[Stored items]
□ □ □ □ □

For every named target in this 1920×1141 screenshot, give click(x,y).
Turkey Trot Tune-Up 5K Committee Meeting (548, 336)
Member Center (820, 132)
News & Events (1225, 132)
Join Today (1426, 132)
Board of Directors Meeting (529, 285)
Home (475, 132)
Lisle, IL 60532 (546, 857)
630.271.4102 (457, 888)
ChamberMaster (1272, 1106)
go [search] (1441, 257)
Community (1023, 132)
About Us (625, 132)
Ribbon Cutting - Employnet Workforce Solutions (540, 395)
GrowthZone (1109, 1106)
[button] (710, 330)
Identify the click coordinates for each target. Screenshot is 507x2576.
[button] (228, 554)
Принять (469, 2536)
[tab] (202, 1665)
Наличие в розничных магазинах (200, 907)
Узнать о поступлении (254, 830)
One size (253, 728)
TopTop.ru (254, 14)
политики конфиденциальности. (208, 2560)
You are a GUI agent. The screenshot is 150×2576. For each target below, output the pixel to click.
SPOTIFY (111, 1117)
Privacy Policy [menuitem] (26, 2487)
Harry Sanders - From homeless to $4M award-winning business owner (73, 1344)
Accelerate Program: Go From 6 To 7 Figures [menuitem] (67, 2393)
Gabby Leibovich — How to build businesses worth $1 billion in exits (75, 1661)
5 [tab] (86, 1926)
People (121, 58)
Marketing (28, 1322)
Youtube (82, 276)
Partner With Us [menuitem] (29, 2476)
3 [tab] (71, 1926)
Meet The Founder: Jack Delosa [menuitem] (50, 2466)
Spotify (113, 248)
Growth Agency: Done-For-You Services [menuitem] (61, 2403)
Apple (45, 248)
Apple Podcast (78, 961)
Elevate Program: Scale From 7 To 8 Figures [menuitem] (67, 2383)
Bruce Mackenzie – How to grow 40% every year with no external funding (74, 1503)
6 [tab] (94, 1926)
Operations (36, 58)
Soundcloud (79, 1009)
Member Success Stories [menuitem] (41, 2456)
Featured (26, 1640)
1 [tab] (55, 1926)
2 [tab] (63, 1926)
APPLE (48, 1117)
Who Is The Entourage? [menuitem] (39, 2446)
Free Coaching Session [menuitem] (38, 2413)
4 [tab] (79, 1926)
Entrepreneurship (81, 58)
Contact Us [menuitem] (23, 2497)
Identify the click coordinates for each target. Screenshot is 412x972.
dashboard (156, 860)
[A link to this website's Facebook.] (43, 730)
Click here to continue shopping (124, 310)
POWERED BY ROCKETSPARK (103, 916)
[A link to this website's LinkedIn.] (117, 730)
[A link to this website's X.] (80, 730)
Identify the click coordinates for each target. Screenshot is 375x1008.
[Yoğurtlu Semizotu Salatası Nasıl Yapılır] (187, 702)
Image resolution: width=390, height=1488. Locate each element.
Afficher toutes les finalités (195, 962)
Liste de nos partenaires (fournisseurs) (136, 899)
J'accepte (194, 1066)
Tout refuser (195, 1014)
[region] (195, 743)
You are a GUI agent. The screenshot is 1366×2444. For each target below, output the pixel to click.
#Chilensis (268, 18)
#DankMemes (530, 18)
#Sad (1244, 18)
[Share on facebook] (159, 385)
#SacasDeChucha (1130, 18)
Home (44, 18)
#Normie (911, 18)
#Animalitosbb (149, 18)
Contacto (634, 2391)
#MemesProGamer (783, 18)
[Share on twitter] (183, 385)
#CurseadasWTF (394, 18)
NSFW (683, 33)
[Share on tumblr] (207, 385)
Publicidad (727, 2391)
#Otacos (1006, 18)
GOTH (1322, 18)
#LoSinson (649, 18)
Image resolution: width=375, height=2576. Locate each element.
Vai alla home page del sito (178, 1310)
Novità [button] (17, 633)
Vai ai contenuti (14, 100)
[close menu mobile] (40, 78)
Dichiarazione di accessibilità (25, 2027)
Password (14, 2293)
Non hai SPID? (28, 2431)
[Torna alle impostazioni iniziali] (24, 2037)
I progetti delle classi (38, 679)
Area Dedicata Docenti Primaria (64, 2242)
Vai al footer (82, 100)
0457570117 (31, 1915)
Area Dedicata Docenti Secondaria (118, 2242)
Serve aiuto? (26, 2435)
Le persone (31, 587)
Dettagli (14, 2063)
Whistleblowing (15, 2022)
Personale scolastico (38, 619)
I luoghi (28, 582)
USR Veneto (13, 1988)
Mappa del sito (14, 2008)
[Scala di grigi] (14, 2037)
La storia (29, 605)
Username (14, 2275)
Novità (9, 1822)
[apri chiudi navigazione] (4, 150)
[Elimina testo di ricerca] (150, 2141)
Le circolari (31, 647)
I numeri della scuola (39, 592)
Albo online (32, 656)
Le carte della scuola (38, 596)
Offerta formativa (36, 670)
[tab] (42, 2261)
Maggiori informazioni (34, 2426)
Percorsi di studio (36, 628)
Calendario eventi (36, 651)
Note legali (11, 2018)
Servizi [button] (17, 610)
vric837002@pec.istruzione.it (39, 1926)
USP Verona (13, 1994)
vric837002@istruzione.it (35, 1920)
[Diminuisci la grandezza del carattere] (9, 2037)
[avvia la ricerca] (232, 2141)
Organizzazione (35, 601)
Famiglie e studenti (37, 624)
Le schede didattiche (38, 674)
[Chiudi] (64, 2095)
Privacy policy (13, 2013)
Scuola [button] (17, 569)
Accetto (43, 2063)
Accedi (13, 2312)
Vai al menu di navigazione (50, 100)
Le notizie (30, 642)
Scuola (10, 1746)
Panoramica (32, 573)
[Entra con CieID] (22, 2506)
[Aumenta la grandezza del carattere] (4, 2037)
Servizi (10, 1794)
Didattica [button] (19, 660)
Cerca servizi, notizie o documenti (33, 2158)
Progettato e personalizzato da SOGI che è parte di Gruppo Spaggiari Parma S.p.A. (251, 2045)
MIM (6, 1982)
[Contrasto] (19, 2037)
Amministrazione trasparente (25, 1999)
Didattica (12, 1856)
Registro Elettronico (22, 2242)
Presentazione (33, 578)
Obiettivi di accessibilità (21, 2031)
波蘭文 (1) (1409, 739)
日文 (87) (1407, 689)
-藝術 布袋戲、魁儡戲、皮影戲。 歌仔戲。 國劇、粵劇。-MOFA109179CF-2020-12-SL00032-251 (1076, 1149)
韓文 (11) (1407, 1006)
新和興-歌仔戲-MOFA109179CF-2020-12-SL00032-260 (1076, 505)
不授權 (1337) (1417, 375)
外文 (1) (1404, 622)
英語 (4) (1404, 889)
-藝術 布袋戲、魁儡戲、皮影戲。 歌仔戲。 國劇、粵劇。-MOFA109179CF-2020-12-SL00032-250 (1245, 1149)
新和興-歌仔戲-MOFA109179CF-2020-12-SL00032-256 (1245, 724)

□ □ □ □ □

• Exercise: In full and without changes, give the data above once more.

• Reply to the exercise:
For every named target in this 1920×1141 screenshot, give click(x,y).
Turkey Trot Tune-Up 5K Committee Meeting (548, 336)
Member Center (820, 132)
News & Events (1225, 132)
Join Today (1426, 132)
Board of Directors Meeting (529, 285)
Home (475, 132)
Lisle, IL 60532 (546, 857)
630.271.4102 (457, 888)
ChamberMaster (1272, 1106)
go [search] (1441, 257)
Community (1023, 132)
About Us (625, 132)
Ribbon Cutting - Employnet Workforce Solutions (540, 395)
GrowthZone (1109, 1106)
[button] (710, 330)
Identify the click coordinates for each target. Screenshot is 507x2576.
[button] (228, 554)
Принять (469, 2536)
[tab] (202, 1665)
Наличие в розничных магазинах (200, 907)
Узнать о поступлении (254, 830)
One size (253, 728)
TopTop.ru (254, 14)
политики конфиденциальности. (208, 2560)
You are a GUI agent. The screenshot is 150×2576. For each target below, output the pixel to click.
SPOTIFY (111, 1117)
Privacy Policy [menuitem] (26, 2487)
Harry Sanders - From homeless to $4M award-winning business owner (73, 1344)
Accelerate Program: Go From 6 To 7 Figures [menuitem] (67, 2393)
Gabby Leibovich — How to build businesses worth $1 billion in exits (75, 1661)
5 [tab] (86, 1926)
People (121, 58)
Marketing (28, 1322)
Youtube (82, 276)
Partner With Us [menuitem] (29, 2476)
3 [tab] (71, 1926)
Meet The Founder: Jack Delosa [menuitem] (50, 2466)
Spotify (113, 248)
Growth Agency: Done-For-You Services [menuitem] (61, 2403)
Apple (45, 248)
Apple Podcast (78, 961)
Elevate Program: Scale From 7 To 8 Figures [menuitem] (67, 2383)
Bruce Mackenzie – How to grow 40% every year with no external funding (74, 1503)
6 [tab] (94, 1926)
Operations (36, 58)
Soundcloud (79, 1009)
Member Success Stories [menuitem] (41, 2456)
Featured (26, 1640)
1 [tab] (55, 1926)
2 [tab] (63, 1926)
APPLE (48, 1117)
Who Is The Entourage? [menuitem] (39, 2446)
Free Coaching Session [menuitem] (38, 2413)
4 [tab] (79, 1926)
Entrepreneurship (81, 58)
Contact Us [menuitem] (23, 2497)
Identify the click coordinates for each target. Screenshot is 412x972.
dashboard (156, 860)
[A link to this website's Facebook.] (43, 730)
Click here to continue shopping (124, 310)
POWERED BY ROCKETSPARK (103, 916)
[A link to this website's LinkedIn.] (117, 730)
[A link to this website's X.] (80, 730)
Identify the click coordinates for each target. Screenshot is 375x1008.
[Yoğurtlu Semizotu Salatası Nasıl Yapılır] (187, 702)
Image resolution: width=390, height=1488. Locate each element.
Afficher toutes les finalités (195, 962)
Liste de nos partenaires (fournisseurs) (136, 899)
J'accepte (194, 1066)
Tout refuser (195, 1014)
[region] (195, 743)
You are a GUI agent. The screenshot is 1366×2444. For each target below, output the pixel to click.
#Chilensis (268, 18)
#DankMemes (530, 18)
#Sad (1244, 18)
[Share on facebook] (159, 385)
#SacasDeChucha (1130, 18)
Home (44, 18)
#Normie (911, 18)
#Animalitosbb (149, 18)
Contacto (634, 2391)
#MemesProGamer (783, 18)
[Share on twitter] (183, 385)
#CurseadasWTF (394, 18)
NSFW (683, 33)
[Share on tumblr] (207, 385)
Publicidad (727, 2391)
#Otacos (1006, 18)
GOTH (1322, 18)
#LoSinson (649, 18)
Image resolution: width=375, height=2576. Locate each element.
Vai alla home page del sito (178, 1310)
Novità [button] (17, 633)
Vai ai contenuti (14, 100)
[close menu mobile] (40, 78)
Dichiarazione di accessibilità (25, 2027)
Password (14, 2293)
Non hai SPID? (28, 2431)
[Torna alle impostazioni iniziali] (24, 2037)
I progetti delle classi (38, 679)
Area Dedicata Docenti Primaria (64, 2242)
Vai al footer (82, 100)
0457570117 (31, 1915)
Area Dedicata Docenti Secondaria (118, 2242)
Serve aiuto? (26, 2435)
Le persone (31, 587)
Dettagli (14, 2063)
Whistleblowing (15, 2022)
Personale scolastico (38, 619)
I luoghi (28, 582)
USR Veneto (13, 1988)
Mappa del sito (14, 2008)
[Scala di grigi] (14, 2037)
La storia (29, 605)
Username (14, 2275)
Novità (9, 1822)
[apri chiudi navigazione] (4, 150)
[Elimina testo di ricerca] (150, 2141)
Le circolari (31, 647)
I numeri della scuola (39, 592)
Albo online (32, 656)
Le carte della scuola (38, 596)
Offerta formativa (36, 670)
[tab] (42, 2261)
Maggiori informazioni (34, 2426)
Percorsi di studio (36, 628)
Calendario eventi (36, 651)
Note legali (11, 2018)
Servizi [button] (17, 610)
vric837002@pec.istruzione.it (39, 1926)
USP Verona (13, 1994)
vric837002@istruzione.it (35, 1920)
[Diminuisci la grandezza del carattere] (9, 2037)
[avvia la ricerca] (232, 2141)
Organizzazione (35, 601)
Famiglie e studenti (37, 624)
Le schede didattiche (38, 674)
[Chiudi] (64, 2095)
Privacy policy (13, 2013)
Scuola [button] (17, 569)
Accetto (43, 2063)
Accedi (13, 2312)
Vai al menu di navigazione (50, 100)
Le notizie (30, 642)
Scuola (10, 1746)
Panoramica (32, 573)
[Entra con CieID] (22, 2506)
[Aumenta la grandezza del carattere] (4, 2037)
Servizi (10, 1794)
Didattica [button] (19, 660)
Cerca servizi, notizie o documenti (33, 2158)
Progettato e personalizzato da SOGI che è parte di Gruppo Spaggiari Parma S.p.A. (251, 2045)
MIM (6, 1982)
[Contrasto] (19, 2037)
Amministrazione trasparente (25, 1999)
Didattica (12, 1856)
Registro Elettronico (22, 2242)
Presentazione (33, 578)
Obiettivi di accessibilità (21, 2031)
波蘭文 (1) (1409, 739)
日文 (87) (1407, 689)
-藝術 布袋戲、魁儡戲、皮影戲。 歌仔戲。 國劇、粵劇。-MOFA109179CF-2020-12-SL00032-251 (1076, 1149)
韓文 (11) (1407, 1006)
新和興-歌仔戲-MOFA109179CF-2020-12-SL00032-260 (1076, 505)
不授權 (1337) (1417, 375)
外文 (1) (1404, 622)
英語 (4) (1404, 889)
-藝術 布袋戲、魁儡戲、皮影戲。 歌仔戲。 國劇、粵劇。-MOFA109179CF-2020-12-SL00032-250 (1245, 1149)
新和興-歌仔戲-MOFA109179CF-2020-12-SL00032-256 (1245, 724)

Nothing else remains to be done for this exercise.